A study from the DTCC-Euroclear Global Collateral joint venture found that if the current rate of settlement fails – 3% – is applied to the inevitable spike in collateral movements set to come into force with the September 2016 then buy- and sell-side firms face a surge of extra costs.
For buy-side firms, the estimated average annual operational cost per organisation attributed to the collateral settlement fails remediation process increases from $631k in 2015 to $3.6m in 2020. That is a 407% rise, while sell-side firms are set for a 377% rise.
Mark Jennis, executive chairman of DTCC-Euroclear GlobalCollateral explained to Global Custodian how this should be an eye-opener for the industry.
“People are aware of the risk but they aren’t thinking about the impact given the new regulations,” he said.
“This is a hot issue and it hasn’t been made properly public.
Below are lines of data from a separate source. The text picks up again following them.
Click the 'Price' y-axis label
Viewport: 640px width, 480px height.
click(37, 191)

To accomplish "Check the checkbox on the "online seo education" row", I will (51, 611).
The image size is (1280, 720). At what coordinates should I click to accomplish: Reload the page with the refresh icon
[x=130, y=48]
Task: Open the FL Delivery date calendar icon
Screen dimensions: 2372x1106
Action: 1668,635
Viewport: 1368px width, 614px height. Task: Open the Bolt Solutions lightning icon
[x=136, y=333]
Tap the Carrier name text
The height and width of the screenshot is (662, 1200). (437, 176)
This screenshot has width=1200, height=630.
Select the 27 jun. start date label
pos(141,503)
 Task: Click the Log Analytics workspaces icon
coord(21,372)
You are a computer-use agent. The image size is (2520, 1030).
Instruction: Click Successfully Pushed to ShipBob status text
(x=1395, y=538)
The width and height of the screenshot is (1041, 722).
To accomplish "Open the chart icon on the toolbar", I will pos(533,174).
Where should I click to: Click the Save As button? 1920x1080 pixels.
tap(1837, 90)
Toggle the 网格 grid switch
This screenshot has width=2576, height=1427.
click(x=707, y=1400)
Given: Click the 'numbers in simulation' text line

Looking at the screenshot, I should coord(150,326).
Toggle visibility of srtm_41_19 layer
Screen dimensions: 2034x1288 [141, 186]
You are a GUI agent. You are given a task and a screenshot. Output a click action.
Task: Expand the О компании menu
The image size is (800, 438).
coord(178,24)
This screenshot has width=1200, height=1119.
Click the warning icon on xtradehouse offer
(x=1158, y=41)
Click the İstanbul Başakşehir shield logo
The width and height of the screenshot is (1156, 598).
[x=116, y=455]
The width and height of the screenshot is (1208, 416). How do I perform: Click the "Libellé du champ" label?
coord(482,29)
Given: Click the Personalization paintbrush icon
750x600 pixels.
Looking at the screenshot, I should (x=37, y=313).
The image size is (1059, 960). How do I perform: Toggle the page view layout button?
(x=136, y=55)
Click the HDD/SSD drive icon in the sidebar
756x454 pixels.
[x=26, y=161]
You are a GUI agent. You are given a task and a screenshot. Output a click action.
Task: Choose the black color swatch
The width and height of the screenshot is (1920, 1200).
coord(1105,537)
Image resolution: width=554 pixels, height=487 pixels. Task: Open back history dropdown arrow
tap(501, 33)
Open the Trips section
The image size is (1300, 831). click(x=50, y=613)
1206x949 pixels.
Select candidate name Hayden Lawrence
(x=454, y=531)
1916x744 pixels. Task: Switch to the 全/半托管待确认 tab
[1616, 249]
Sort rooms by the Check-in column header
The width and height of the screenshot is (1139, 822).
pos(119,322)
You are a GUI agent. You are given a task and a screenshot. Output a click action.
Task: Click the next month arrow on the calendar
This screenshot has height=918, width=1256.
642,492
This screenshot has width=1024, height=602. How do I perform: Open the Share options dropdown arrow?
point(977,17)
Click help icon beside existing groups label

The cost around collateral settlement fails will increase but also the work around it and the extent of the risk from a capital and funding perspective will also be significant.”
Collateral settlement failures occur when cash or securities collateral is not delivered or received on the agreed upon date. This can be down to miscommunication, counterparty insolvency, constrained technology or insufficient collateral.
What used to be a minimal cost put down to business-as-usual is set to hike in light of incoming regulations later this year.